§ PROBLEM REQUIREMENTS
In the material below, repeat only the lines from the one that holds "Visit (320, 2217)" through the final line, exactly as they stand.

§ RAW DATA
━━━━━━━━━━━━━━━━━━━━
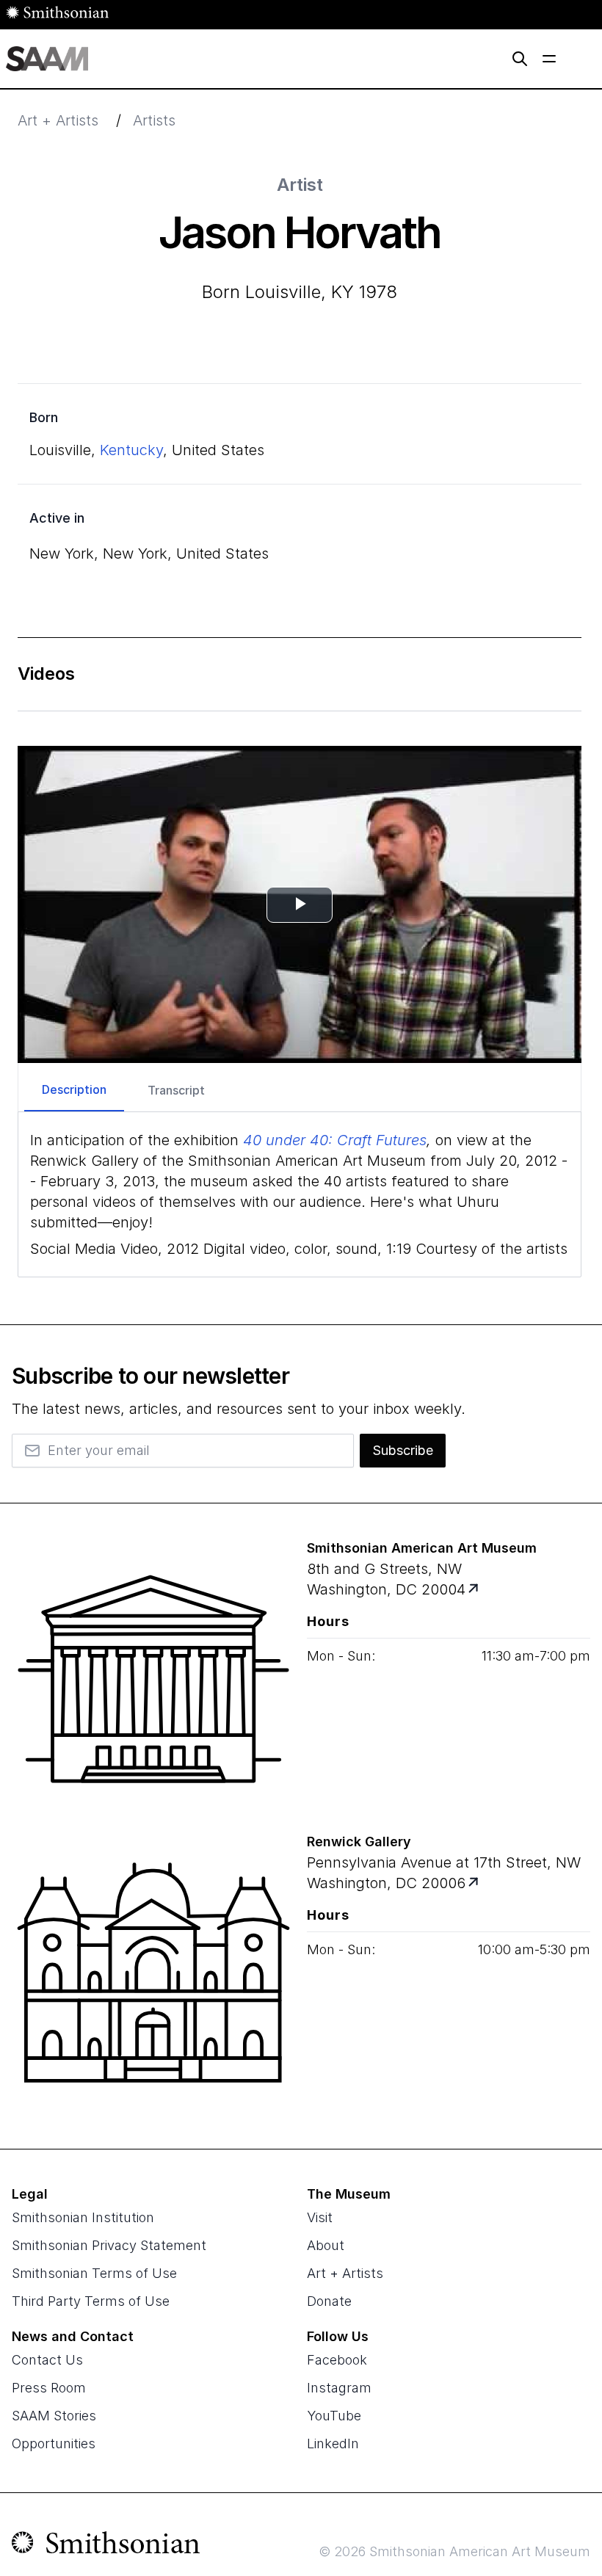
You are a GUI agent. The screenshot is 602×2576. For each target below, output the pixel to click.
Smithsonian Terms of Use (94, 2273)
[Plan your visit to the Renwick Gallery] (153, 1973)
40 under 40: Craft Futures (335, 1140)
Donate (329, 2301)
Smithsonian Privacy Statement (109, 2245)
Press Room (49, 2387)
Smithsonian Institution (83, 2217)
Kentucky (131, 450)
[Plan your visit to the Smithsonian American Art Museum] (153, 1679)
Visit (320, 2217)
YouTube (334, 2415)
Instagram (339, 2387)
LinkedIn (333, 2443)
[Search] (520, 59)
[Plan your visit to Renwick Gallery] (474, 1883)
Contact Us (47, 2360)
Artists (154, 120)
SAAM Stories (54, 2415)
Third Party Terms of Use (91, 2301)
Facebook (337, 2360)
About (325, 2245)
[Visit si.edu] (106, 2546)
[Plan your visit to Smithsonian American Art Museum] (474, 1589)
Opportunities (53, 2443)
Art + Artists (58, 120)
━━━━━━━━━━━━━━━━━━━━
§ THE COMPLETED TASK
Visit (320, 2217)
YouTube (334, 2415)
Instagram (339, 2387)
LinkedIn (333, 2443)
[Search] (520, 59)
[Plan your visit to Renwick Gallery] (474, 1883)
Contact Us (47, 2360)
Artists (154, 120)
SAAM Stories (54, 2415)
Third Party Terms of Use (91, 2301)
Facebook (337, 2360)
About (325, 2245)
[Visit si.edu] (106, 2546)
[Plan your visit to Smithsonian American Art Museum] (474, 1589)
Opportunities (53, 2443)
Art + Artists (58, 120)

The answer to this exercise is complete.